Reduce and Reuse in AAPS

Is reusable dishware a feasible solution for waste in Ann Arbor Public Schools?


Coert Ambrosino

Members of the Freeman Environmental Youth council pictured with their adult liason, Coert Ambrosino. The council is made up of high school students from four out of five Ann Arbor high schools.

On Feb. 1st, the Freeman Environmental Youth Council , made up of students motivated to promote sustainability and advocate for environmental education, met with Emile Lauzanna, the Executive Director of Environmental Sustainability, to discuss the feasibility of introducing reusable dishware to AAPS cafeterias.

Possible obstacles anticipated by the Freeman Environmental Youth Council included short lunch periods and students at some high schools eating lunch outside of the cafeteria.

“It’s a very structural situation that we’ve developed in the United States,” Lauzanna said. “School lunch is federally funded, highly regulated—it’s just got all of these parameters around it that [causes it to be] locked in place.”

The discussion included further obstacles, including square footage in kitchens across the district. In several schools, the kitchens simply don’t have space for the commercial-grade dishwashers and storage of dishware that would be essential–even if all other kitchen equipment was gutted.

This concern progressed to the most hindering obstacle: money. Retrofitting AAPS kitchens with the correct equipment would incur a huge upfront expense, requiring expensive equipment and even more expensive renovations and in some cases, building expansions. Operational costs would be equally immense, as new staff would need to be employed at every school to account for the hundreds of dishes that would need to be sanitized each day. Lauzanna estimates that these employment costs could accumulate to over two million dollars annually—even at the minimum living wage.

Ultimately, reusable dishware isn’t yet an economic possibility for AAPS, which operates with approximately $9,000 per student per year; Greenhills, a private school that implements reusable dishware, has approximately $30,000 per student per year.
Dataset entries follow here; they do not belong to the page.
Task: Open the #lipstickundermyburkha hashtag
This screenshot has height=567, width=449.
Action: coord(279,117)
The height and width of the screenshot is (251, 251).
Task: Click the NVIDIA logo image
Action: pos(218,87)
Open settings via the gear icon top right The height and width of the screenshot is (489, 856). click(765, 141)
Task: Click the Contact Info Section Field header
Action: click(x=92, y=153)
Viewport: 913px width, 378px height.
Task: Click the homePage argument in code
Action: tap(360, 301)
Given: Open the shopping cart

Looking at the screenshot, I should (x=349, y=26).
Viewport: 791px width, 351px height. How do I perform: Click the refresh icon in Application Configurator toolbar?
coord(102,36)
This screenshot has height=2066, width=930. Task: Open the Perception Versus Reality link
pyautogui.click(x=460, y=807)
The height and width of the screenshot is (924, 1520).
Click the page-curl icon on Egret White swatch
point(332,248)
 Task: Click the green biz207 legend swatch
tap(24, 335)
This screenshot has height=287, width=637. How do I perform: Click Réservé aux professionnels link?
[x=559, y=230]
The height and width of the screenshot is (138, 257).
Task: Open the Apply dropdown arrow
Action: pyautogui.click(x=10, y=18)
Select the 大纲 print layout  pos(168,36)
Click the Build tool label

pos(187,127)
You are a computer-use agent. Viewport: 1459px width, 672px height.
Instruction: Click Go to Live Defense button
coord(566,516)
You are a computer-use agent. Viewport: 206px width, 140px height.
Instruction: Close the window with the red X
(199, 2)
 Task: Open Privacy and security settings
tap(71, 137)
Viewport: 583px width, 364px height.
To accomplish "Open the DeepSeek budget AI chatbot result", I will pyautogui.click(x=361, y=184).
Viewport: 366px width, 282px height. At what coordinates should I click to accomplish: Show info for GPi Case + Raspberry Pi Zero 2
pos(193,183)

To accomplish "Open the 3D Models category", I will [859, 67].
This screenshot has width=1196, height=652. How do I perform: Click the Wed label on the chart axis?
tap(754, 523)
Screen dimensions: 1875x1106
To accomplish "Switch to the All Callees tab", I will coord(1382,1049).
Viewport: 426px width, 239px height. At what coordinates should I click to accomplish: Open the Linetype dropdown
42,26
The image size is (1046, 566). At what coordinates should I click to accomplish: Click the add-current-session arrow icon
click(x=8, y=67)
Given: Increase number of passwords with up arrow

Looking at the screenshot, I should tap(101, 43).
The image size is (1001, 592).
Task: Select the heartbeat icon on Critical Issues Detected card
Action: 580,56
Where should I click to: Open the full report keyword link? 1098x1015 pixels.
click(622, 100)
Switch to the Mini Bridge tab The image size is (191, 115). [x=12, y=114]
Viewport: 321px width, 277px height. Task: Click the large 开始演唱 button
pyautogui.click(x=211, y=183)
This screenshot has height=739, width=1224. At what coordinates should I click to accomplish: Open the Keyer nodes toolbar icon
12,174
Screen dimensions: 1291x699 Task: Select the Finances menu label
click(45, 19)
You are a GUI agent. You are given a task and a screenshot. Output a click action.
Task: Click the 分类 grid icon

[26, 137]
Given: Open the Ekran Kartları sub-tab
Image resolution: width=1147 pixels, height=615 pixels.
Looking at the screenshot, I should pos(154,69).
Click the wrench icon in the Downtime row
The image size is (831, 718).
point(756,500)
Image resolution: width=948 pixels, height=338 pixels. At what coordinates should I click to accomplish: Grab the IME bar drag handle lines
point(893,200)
Just because reusable dishware will have to be revisited further down the road doesn’t mean that AAPS isn’t hard at work to improve their sustainability practices. Lauzanna shares that the sustainability branch of AAPS is currently focusing their efforts on working to refine the recycling process and ensure clean and high quality recycling makes it to the city’s recycling facility without producing any excess waste, as well as experimenting with introducing composting to AAPS. In the coming school year, Lauzanna will be aiding in the direction of a composting pilot program at three AAPS elementary schools.